Text excerpt:
As America has learned in recent years, chasing down rebels is hard. One key part of our strategy, preventing the Taliban from sheltering inside Pakistan, has failed completely because so many Pakistanis welcome the Taliban. Imagine if we’d just nuked every town in Afghanistan in 2001. Pakistan would be a lot more hesitant to shelter them. Of course, the American people wouldn’t have accepted that course of action and the Afghans and Pakistanis knew it.

To my mind, this is why the rebels are on Hoth in the second film. Palpatine, the absolute monarch, had a new apocalyptic technology. Like Truman and Hiroshima, he need to prove to everybody that he was willing to use it. He nukes Alderaan and so all the habitable planets have turned the rebels away – too afraid of the Empire’s new weapon. Why else would the rebels set up shop in such an inhospitable place? There’s not a planet with Cancun-like weather anywhere in the Empire?

This dichotomy is why I don’t think you can have a democratic empire. You need an unaccountable monarch to make the ruthless decisions required to hold disparate cultures together.

Data section:
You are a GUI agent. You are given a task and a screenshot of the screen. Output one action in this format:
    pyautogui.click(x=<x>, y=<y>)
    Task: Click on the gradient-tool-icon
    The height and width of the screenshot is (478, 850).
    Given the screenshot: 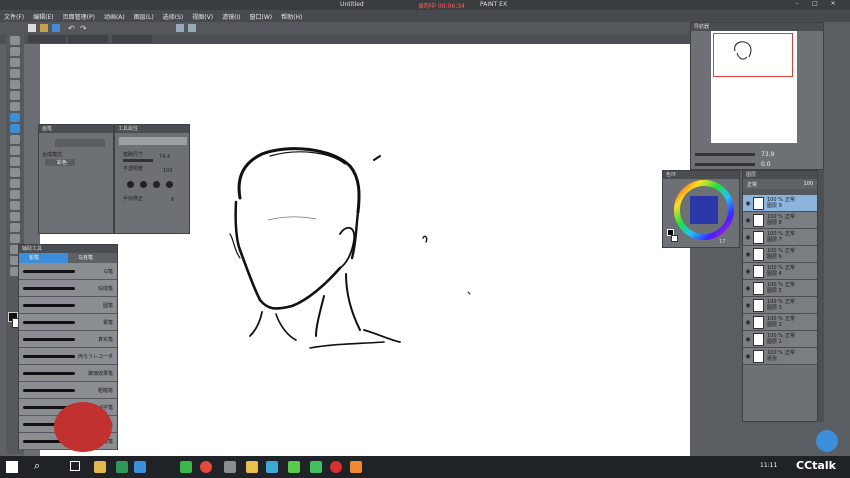 What is the action you would take?
    pyautogui.click(x=15, y=194)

Prompt: In the text on rebels and empires, which part of America's strategy is said to have failed completely?

Written solution: Preventing the Taliban from sheltering inside Pakistan.